Por fim, o terceiro disco, Flor do Cerrado, retrata o período em que o cavaquinista morou em Brasília, superando o acidente com o dedo e voltando à ativa com novas parcerias, como Cordas Românticas (ao lado do citarista Avena de Castro) e Contraste (com o violonista Hamilton Costa), até morrer em 1980, após um aneurisma abdominal.

O álbum triplo, que contou com belíssimo trabalho de pesquisa, ajuda a preservar a herança de um compositor genial, que pode não ter chegado aos rincões mais distantes deste País continental, como fez Villa-Lobos, mas retratou tantos Brasis com seus choros, baiões, maxixes e valsas brilhantes.

O que eles dizem

HENRIQUE CAZES

"Waldir mostrou muitas potencialidades que só foram desenvolvidas mais tarde. Ele soube explorar a sonoridade e os efeitos do instrumento sem nunca parecer técnico."

LUCIANA RABELLO

"Ele foi muito importante, mais para o instrumento. Existe uma polêmica em torno do Waldir, mas não dá pra negar sua importância. Não era estudioso, mas era musical e popular."

MILTON MORI

"Ele foi gênio nas músicas ligeiras e nas lentas, com sua sonoridade inigualável. Gravou outros estilos que na época muitos chorões repudiavam."

ALESSANDRO VALENTE

"Waldir levou a música pra além das fronteiras e trouxe estilos que não eram de origem brasileira para o seu repertório."

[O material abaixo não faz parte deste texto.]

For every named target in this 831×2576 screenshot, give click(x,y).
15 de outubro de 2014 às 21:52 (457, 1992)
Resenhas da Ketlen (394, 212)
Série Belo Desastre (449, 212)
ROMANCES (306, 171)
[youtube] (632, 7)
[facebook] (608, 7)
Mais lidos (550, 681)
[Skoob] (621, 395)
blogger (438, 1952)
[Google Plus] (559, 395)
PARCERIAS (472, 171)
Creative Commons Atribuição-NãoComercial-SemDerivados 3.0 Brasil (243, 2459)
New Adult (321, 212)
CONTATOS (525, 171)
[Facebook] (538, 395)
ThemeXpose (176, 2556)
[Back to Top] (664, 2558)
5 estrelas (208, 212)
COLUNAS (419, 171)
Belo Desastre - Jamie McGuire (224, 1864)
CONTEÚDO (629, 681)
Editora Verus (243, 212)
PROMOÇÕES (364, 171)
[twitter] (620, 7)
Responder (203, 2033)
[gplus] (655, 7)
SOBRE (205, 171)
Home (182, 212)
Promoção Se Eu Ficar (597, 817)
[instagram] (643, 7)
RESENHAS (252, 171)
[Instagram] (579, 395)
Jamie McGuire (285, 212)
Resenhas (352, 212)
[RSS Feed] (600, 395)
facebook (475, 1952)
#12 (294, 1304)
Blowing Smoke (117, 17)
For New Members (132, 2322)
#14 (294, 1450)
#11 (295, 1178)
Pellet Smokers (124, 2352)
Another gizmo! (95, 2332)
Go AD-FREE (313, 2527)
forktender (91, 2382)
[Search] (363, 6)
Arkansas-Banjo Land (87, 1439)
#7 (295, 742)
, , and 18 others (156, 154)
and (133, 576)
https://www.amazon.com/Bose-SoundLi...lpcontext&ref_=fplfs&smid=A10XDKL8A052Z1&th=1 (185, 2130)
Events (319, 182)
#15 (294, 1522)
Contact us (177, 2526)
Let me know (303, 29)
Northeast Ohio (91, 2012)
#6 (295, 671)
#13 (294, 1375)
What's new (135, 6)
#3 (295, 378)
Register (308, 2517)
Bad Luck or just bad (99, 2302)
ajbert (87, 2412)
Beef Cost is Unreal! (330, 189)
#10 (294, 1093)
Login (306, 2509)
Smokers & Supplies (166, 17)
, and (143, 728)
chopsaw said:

DO SUBÚRBIO DO RIO PARA O MUNDO

Brasileirinho

Atendendo ao pedido de um sobrinho pentelho, Waldir compôs o choro ligeiro, primeiro de sua carreira, em 1949, de improviso e em um cavaquinho com apenas uma corda. Maior sucesso de sua carreira, a música pela qual o cavaquinista é conhecido até hoje foi registrada em seu primeiro disco 78 rpm pela Continental, gravadora com a qual seguiria até morrer, em setembro de 1980.

Delicado

O baião, gravado em 1950, foi o grande sucesso de Waldir no exterior. Além de batizar balas e cores de esmalte por aqui e barras de chocolate na França, foi causador do maior espanto do compositor no exterior: em viagem ao Oriente Médio, em pleno deserto, o tema tocava em uma caixinha de música artesanal.

Pedacinhos do Céu

Choro dolente lançado em 1951, composto em homenagem a suas duas filhas. A caçula Marly e Miriam, morta anos depois em um acidente de carro, aos 19 anos. Também foram homenageadas em Nós Três e Uma Saudade.

Carioquinha

Também de 1949, o tema foi gravado no lado B do primeiro 78 rpm de Waldir. Na época, o compositor acreditava que este choro faria mais sucesso do que Brasileirinho.

Vê Se Gostas

No lado oposto de Delicado, era a grande aposta de Waldir. O baião estourou, provando que o músico era péssimo em previsões.

Pisa Mansinho

Na gravação original, destaque para o trombone do grande Norato, da Orquestra Tabajara, do maestro Severino Araújo.